The pandemic disrupted the mobility industry immensely, but the two primary variables for optimizing uptake of your mobility assets remain the same: price and placement. You can do both more profitably with accurate demand forecasts, yet anomalies still occur and can have major impact in this hyper-competitive industry. So how do you prepare your team and fleet to be best positioned for anomalies that drive demand up or down?

Exploring some of the key factors involved in understanding demand fluctuations in the MaaS industry will enable participants to learn from each other and tackle some of the big challenges for transport businesses.

This is a topic I am passionate about because we work with some of the world’s leading rideshare companies, as well as a range of other mobility and transport providers.

Most companies prioritize placement over price wars

While ridesharing companies can and do focus extensively on price and driver incentives, placement is make-or-break for every business in this space.

Whatever you’re working with—cars, scooters, bikes, vans, boats, or something else—knowing where demand will hit ahead of time ensures you are in the best possible position to get maximum uptake and market share as well as improve labor efficiencies. For example, if you know when and where a concert is playing and how many people are expected, you can be ready to meet those looking to get home, rather than noticing a surge in demand that will be over by the time you have responded and got assets in the right place.

Smarter placement increases both ride numbers and profit-per-ride, and is a particularly pertinent issue for companies that are constrained by city or country regulations based on the volume of assets they can have at particular locations.
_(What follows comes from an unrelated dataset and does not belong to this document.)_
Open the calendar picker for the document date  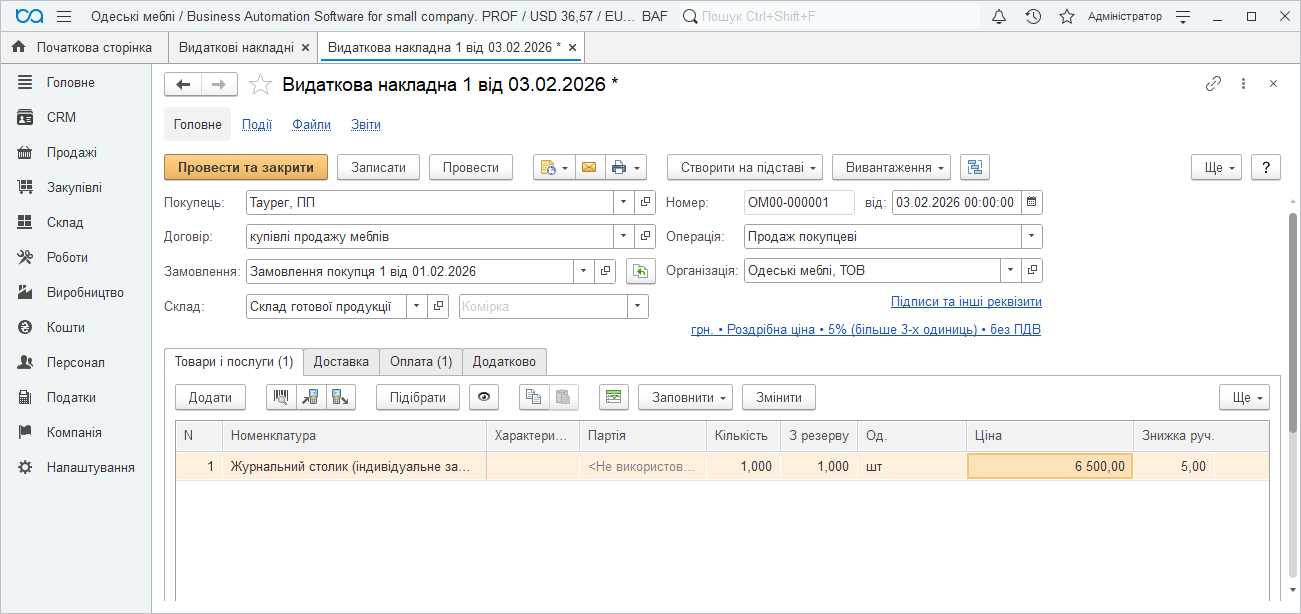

If you can only have six bikes at each bike rack in an area that is about to experience peak demand, you’ll need a well-planned strategy for rapid replenishment.
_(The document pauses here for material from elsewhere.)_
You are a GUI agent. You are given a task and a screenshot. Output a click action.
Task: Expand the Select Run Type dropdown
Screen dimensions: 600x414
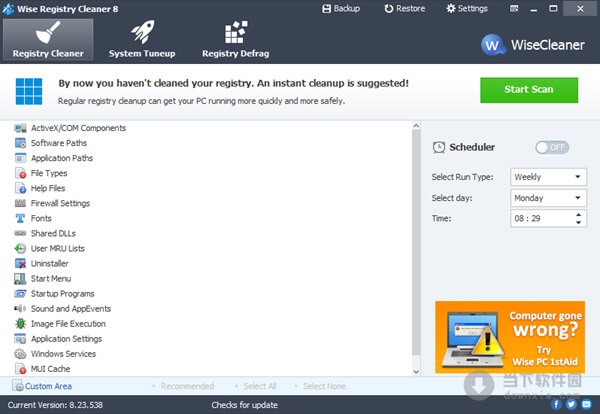click(548, 177)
It is also hard to deviate from known hotspots of demand (such as outside of a popular sports venue or conference center); however, knowing how to predict where people will be and/or where they need to get to is key to optimization. With the changes to people movement, events and consumer behavior the COVID-19 pandemic has caused, understanding in advance what events will drive demand for your business has never been more important.

Being proactive about placement and predicting upcoming demand anomalies means you can ensure you have assets ready, before a location shows even a hint it’s about to become a hotspot. This is critical because there is no automated way to shift your assets. By the time you are aware a demand spike is occurring, chances are it’s too late to capture a sizable portion of it.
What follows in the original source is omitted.